Before I moved to New Orleans, you could count me in the category of "doesn't ring a bell." That is until a colleague of mine, the now famous Hoda Kotb, told me her story. She herself had just met her and was amazed by her steely reserve: a woman, who as a young girl, lived through a sea of hatred and seemed to escape unscathed.
Norman Rockwell painted Ruby in 1964, four years after the six-year-old integrated New Orleans public schools. His picture shows a sprite, neatly dressed little girl, flanked by federal Marshalls as she faced hostile crowds outside of Frantz School.
"I didn't know what all the fuss was about," Bridges told me last week. "I was going to a new school and I was so excited."
Bridges was among the first to integrate an all-white elementary school in the South. There were three other girls who broke the barrier at McDonough 19, a few miles away.
"But they were together, they had each other," Ruby said. "I was all alone."Perhaps for that reason, the famous painter felt compelled to illustrate Ruby's experience.
In 1963, Rockwell left the Saturday Evening Post, home to his cover portraits of idyllic American scenes, to explore some of the problems afflicting American society. He began working for Look magazine, a publication that gave him the opportunity to express his social concerns.
His first painting, Ruby's portrait, was "The Problem We All Live With". It led to some of Rockwell's most graphic and emotional work of the decade. Then came "Southern Justice," a haunting illustration of the murder of three civil rights workers for their efforts to register African-American voters.
"Negro In The Suburbs" followed. It depicted an African-American family moving into a Caucasian suburban neighborhood, all under the curious eyes of white children, who share one thing in common with the new kids on the block: love of America's past-time, baseball.
Rockwell never met Ruby. He used a model to paint her portrait. But their fates are inextricably linked. Ruby now sits on the board of the Norman Rockwell Museum, and in many ways has accepted her place in history. A history sealed by that one painting.
Ironically, Ruby didn't see the painting until she was 18. When she did, she was struck by how brilliantly he captured her feelings of that time. Although she was excited her first day, there are glimpses of emotions that would later come, loneliness that she would face throughout the rest of the year.
Although there were four other children enrolled at the school, four white children, the principal kept them separated from Ruby just a classroom away.

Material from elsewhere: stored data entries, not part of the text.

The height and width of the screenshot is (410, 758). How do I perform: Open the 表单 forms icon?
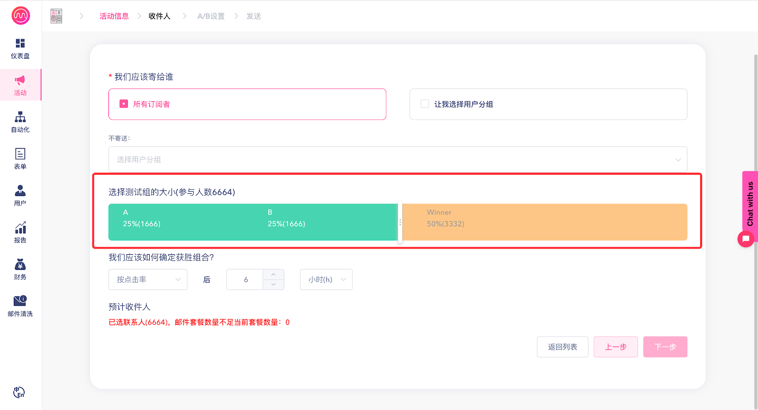pyautogui.click(x=20, y=154)
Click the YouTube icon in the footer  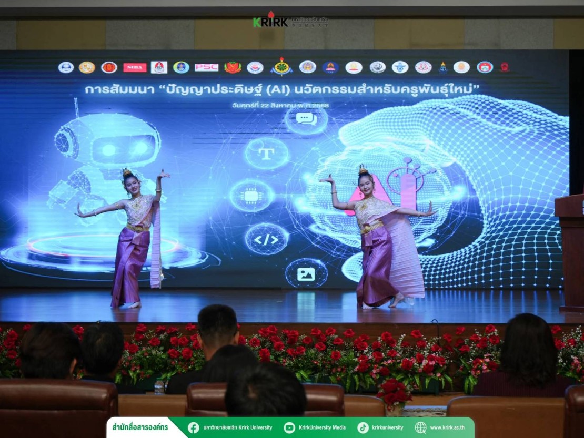289,427
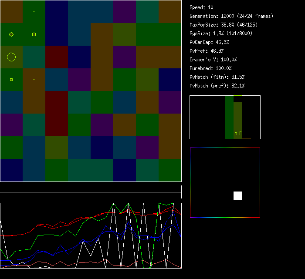Image resolution: width=305 pixels, height=279 pixels.
Task: Click the Speed: 10 readout
Action: [202, 7]
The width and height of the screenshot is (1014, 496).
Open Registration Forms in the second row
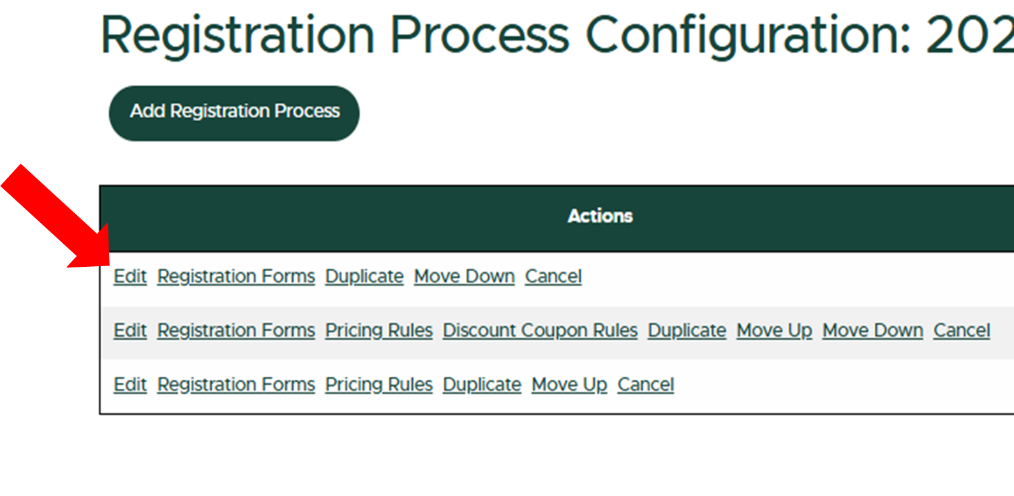click(x=235, y=330)
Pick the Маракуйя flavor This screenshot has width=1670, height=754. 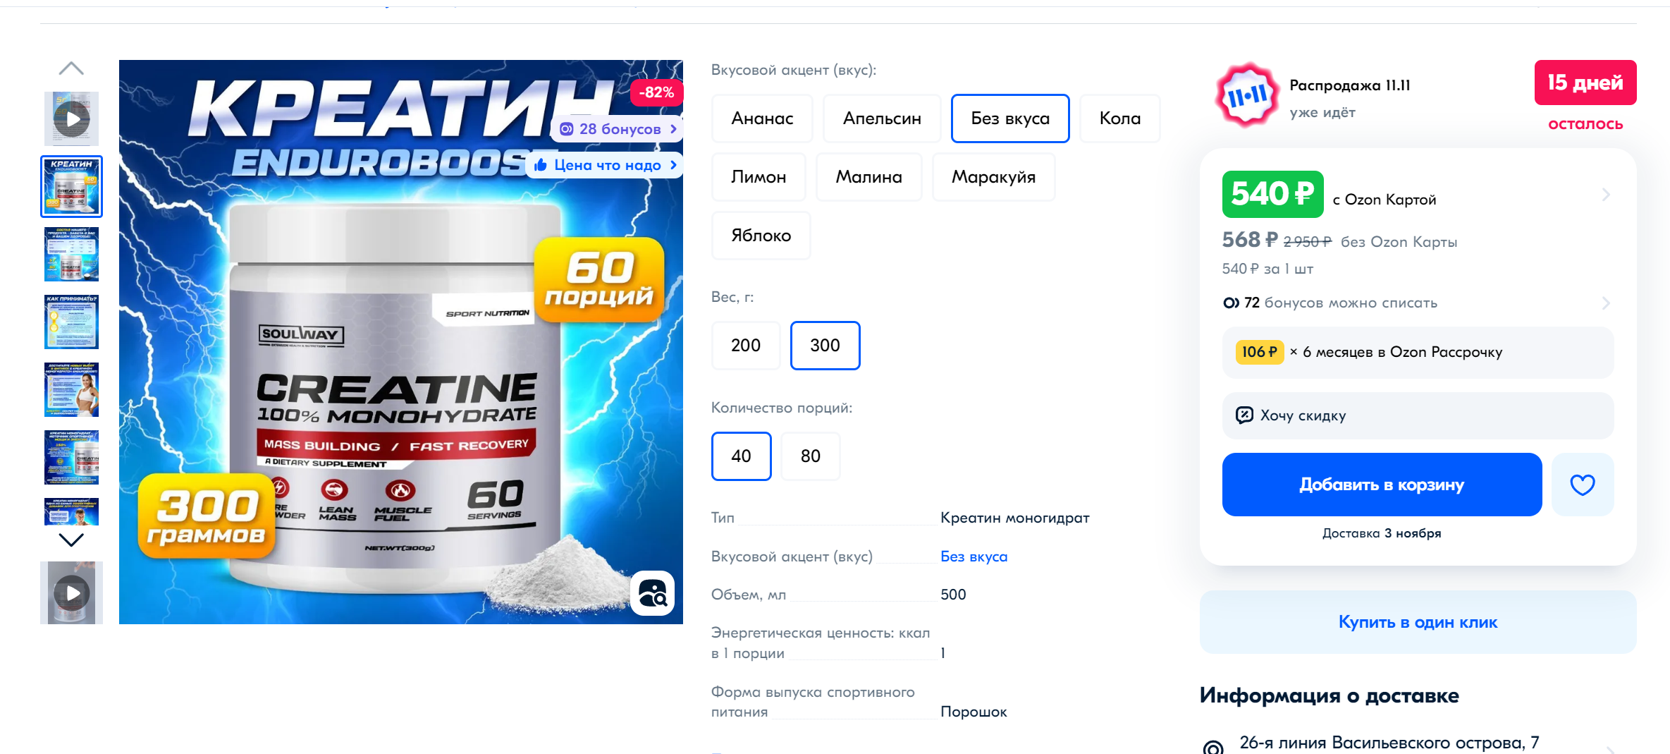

Ruby sat alone for nearly an entire year, her teacher, Mrs. Henry, her only friend.
Ruby lived in obscurity for two decades after she broke the color barrier.

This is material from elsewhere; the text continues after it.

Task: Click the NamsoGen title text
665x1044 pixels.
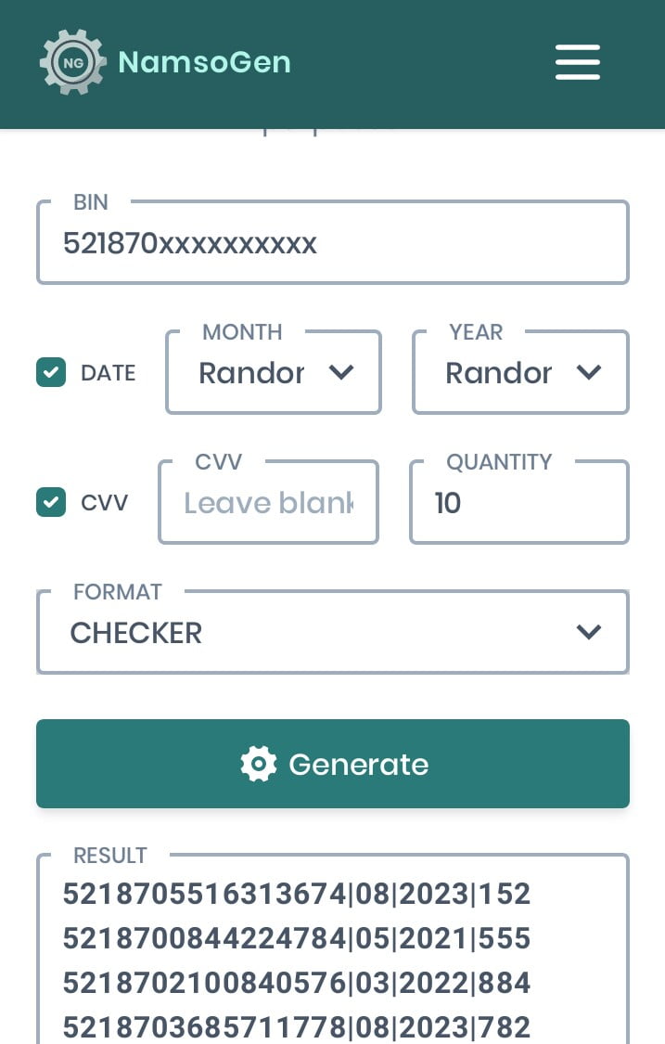Action: click(204, 62)
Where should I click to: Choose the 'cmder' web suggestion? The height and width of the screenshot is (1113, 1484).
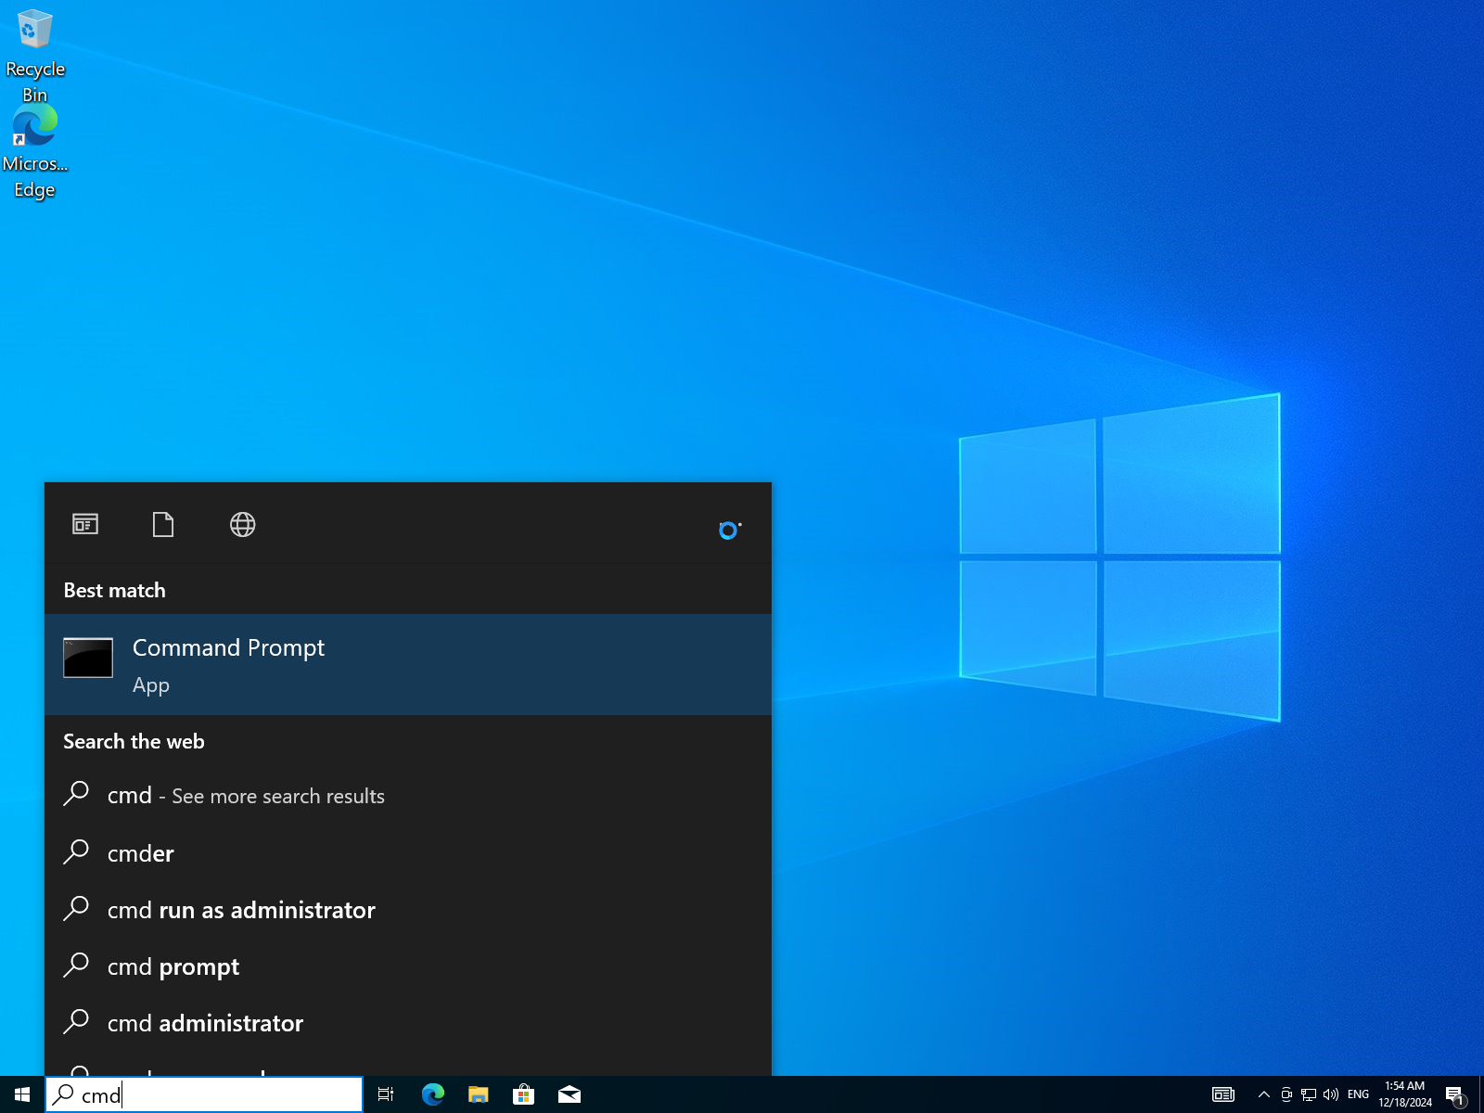[141, 853]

"In New Orleans," she said, "no one ever talked about it. No one celebrated the victory, at least not publicly."
Ironically, tragedy brought her face to face with her old elementary school. After the murder of her uncle in the early 1990s, she returned to Frantz to escort her four nieces to their first day of school.
"The Frantz I walked into that day was a very different school from the one I integrated twenty years before."
Like so many New Orleans public schools, it was in a state of decay.
"I realized that sadly, I needed to step up," said Ruby.
She began volunteering at the school and she began sharing her story. Then she wrote it down. "Through My Eyes" is an autobiography she wrote specifically for children. That led to speaking engagements and book signings across the country, opportunities to share the history she says we all share.
Watching her with kids is a sight to behold. I accompanied her to Caldwell, New Jersey as she spoke to kids at Lincoln Elementary. For two solid hours, she engaged them. Not once, did she lose their attention. Not once. Ruby and Rockwell are story-tellers.
Without knowing it, Ruby offered the renowned painter inspiration. In return, Rockwell gave her a voice.
Ruby's dream is to revitalize Frantz Elementary. It sits in the Ninth Ward, an all black community ravaged by the floodwaters of Hurricane Katrina. Fully gutted, it is under renovation. But Ruby's hope is that the school will become a model of excellence, one so great that children from every corner of the city yearn to gain entry. If that happens, she says, the school, which was all white 50 years ago and all black before hurricane ran ashore, will truly be integrated.
But Ruby, doesn't want to stop there. Next door, she hopes to raise consensus to build a civil rights museum, one acknowledging New Orleans' role as a meeting ground for the formation of the modern day civil rights movement.
If nothing else, Ruby is determined to keep her story alive. After all, that is was his story is all about -- shared stories of humanity.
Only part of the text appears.